Rewrite the material below, replacing "Where should I click to" with "Where do I click to" everywhere it occurs and leaving all other text untouched.

Records provided:
■ ■ ■
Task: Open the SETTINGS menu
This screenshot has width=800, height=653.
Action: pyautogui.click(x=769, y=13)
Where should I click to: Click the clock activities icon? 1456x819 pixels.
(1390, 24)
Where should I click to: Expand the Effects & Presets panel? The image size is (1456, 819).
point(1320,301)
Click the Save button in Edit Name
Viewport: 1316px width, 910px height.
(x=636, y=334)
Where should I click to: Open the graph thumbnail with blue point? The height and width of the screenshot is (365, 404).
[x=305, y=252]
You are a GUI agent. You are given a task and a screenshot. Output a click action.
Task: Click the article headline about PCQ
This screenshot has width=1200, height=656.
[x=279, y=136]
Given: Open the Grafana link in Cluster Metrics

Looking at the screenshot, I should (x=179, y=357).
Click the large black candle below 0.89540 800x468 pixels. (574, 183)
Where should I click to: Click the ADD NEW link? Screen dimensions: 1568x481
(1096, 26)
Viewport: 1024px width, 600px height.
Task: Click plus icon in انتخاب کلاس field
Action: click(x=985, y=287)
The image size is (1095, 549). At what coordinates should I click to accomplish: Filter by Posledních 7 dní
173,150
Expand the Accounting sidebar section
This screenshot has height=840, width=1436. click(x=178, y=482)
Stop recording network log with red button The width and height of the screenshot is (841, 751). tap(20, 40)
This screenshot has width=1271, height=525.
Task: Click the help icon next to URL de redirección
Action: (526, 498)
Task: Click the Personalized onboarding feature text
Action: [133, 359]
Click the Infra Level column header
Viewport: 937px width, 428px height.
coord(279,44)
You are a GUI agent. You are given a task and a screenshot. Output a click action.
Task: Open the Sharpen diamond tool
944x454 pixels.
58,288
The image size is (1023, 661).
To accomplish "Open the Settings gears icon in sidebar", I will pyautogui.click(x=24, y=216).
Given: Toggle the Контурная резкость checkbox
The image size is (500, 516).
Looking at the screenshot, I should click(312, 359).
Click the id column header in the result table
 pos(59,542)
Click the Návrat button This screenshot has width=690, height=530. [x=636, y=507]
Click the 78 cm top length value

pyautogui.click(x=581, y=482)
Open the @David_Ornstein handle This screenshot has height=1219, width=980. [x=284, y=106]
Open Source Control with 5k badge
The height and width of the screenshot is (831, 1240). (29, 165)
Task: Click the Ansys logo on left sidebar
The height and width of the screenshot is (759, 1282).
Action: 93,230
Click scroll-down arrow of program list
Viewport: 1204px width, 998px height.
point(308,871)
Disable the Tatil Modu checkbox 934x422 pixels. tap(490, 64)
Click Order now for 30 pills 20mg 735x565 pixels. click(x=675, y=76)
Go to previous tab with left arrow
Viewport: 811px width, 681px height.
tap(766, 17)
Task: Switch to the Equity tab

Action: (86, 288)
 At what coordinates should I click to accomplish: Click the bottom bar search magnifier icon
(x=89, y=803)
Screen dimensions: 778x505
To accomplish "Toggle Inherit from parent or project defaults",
■ ■ ■
Solution for this exercise:
Task: Open the SETTINGS menu
This screenshot has width=800, height=653.
Action: pyautogui.click(x=769, y=13)
Where do I click to: Click the clock activities icon? 1456x819 pixels.
(1390, 24)
Where do I click to: Expand the Effects & Presets panel? The image size is (1456, 819).
point(1320,301)
Click the Save button in Edit Name
Viewport: 1316px width, 910px height.
(x=636, y=334)
Where do I click to: Open the graph thumbnail with blue point? The height and width of the screenshot is (365, 404).
[x=305, y=252]
You are a GUI agent. You are given a task and a screenshot. Output a click action.
Task: Click the article headline about PCQ
This screenshot has width=1200, height=656.
[x=279, y=136]
Given: Open the Grafana link in Cluster Metrics

Looking at the screenshot, I should (x=179, y=357).
Click the large black candle below 0.89540 800x468 pixels. (574, 183)
Where do I click to: Click the ADD NEW link? Screen dimensions: 1568x481
(1096, 26)
Viewport: 1024px width, 600px height.
Task: Click plus icon in انتخاب کلاس field
Action: click(x=985, y=287)
The image size is (1095, 549). At what coordinates should I click to accomplish: Filter by Posledních 7 dní
173,150
Expand the Accounting sidebar section
This screenshot has height=840, width=1436. click(x=178, y=482)
Stop recording network log with red button The width and height of the screenshot is (841, 751). tap(20, 40)
This screenshot has width=1271, height=525.
Task: Click the help icon next to URL de redirección
Action: (526, 498)
Task: Click the Personalized onboarding feature text
Action: [133, 359]
Click the Infra Level column header
Viewport: 937px width, 428px height.
coord(279,44)
You are a GUI agent. You are given a task and a screenshot. Output a click action.
Task: Open the Sharpen diamond tool
944x454 pixels.
58,288
The image size is (1023, 661).
To accomplish "Open the Settings gears icon in sidebar", I will pyautogui.click(x=24, y=216).
Given: Toggle the Контурная резкость checkbox
The image size is (500, 516).
Looking at the screenshot, I should click(312, 359).
Click the id column header in the result table
 pos(59,542)
Click the Návrat button This screenshot has width=690, height=530. [x=636, y=507]
Click the 78 cm top length value

pyautogui.click(x=581, y=482)
Open the @David_Ornstein handle This screenshot has height=1219, width=980. [x=284, y=106]
Open Source Control with 5k badge
The height and width of the screenshot is (831, 1240). (29, 165)
Task: Click the Ansys logo on left sidebar
The height and width of the screenshot is (759, 1282).
Action: 93,230
Click scroll-down arrow of program list
Viewport: 1204px width, 998px height.
point(308,871)
Disable the Tatil Modu checkbox 934x422 pixels. tap(490, 64)
Click Order now for 30 pills 20mg 735x565 pixels. click(x=675, y=76)
Go to previous tab with left arrow
Viewport: 811px width, 681px height.
tap(766, 17)
Task: Switch to the Equity tab

Action: (86, 288)
 At what coordinates should I click to accomplish: Click the bottom bar search magnifier icon
(x=89, y=803)
Screen dimensions: 778x505
To accomplish "Toggle Inherit from parent or project defaults",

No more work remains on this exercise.